### Texte de la page
╭──
La fonte d’un glacier détruit une importante archive de données climatiques
Le glacier de Corbassière au Grand Combin ne permet plus d’obtenir des informations fiables sur le climat et la pollution atmosphérique du passé, car la fonte du glacier est plus rapide qu’on ne le supposait jusqu’ici. Tel est le résultat décevant auquel sont parvenus des scientifiques emmenés par Margit Schwikowski, directrice du Laboratoire de chimie de l’environnement au PSI, et Carla Huber, doctorante et première auteure de l'étude, lorsqu’ils ont comparé les signature des particules fines emprisonnées dans les couches annuelles de glace. Pour la recherche sur le climat, les glaciers revêtent une importance capitale. Les conditions climatiques et les compositions atmosphériques d’époques passées sont en effet conservées dans leur glace. Comme les cernes des arbres ou les sédiments marins, ils peuvent servir d’archive climatique à la recherche.
╰──
### Entrées de données extraites
╭──
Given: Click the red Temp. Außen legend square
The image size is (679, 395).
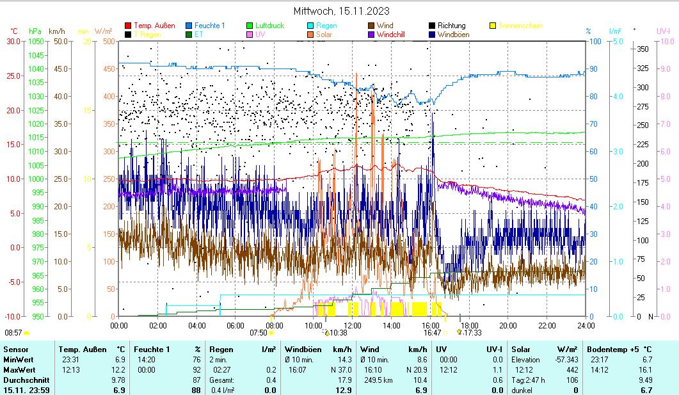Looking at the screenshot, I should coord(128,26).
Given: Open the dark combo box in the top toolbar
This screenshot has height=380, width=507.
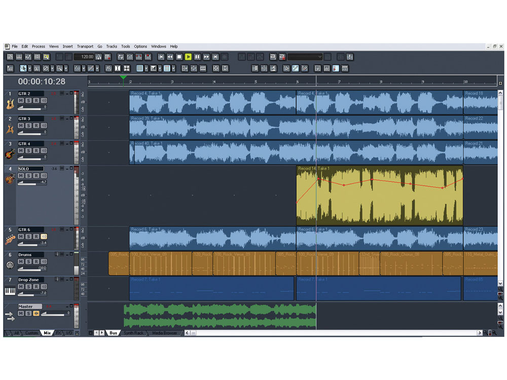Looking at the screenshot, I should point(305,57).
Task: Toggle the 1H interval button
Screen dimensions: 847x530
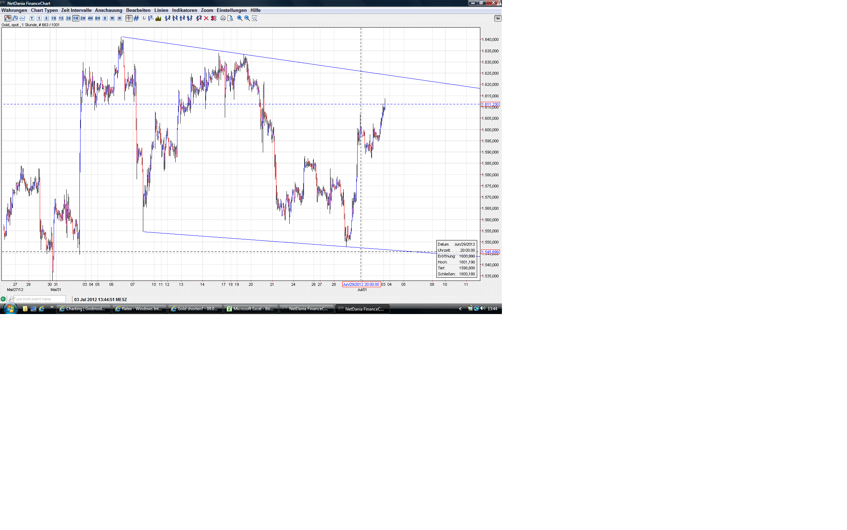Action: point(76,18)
╰──
### Objectif
D'après le texte sur la fonte du glacier de Corbassière, quel laboratoire Margit Schwikowski dirige-t-elle au PSI ?

### Réponse complète
Elle dirige le Laboratoire de chimie de l'environnement.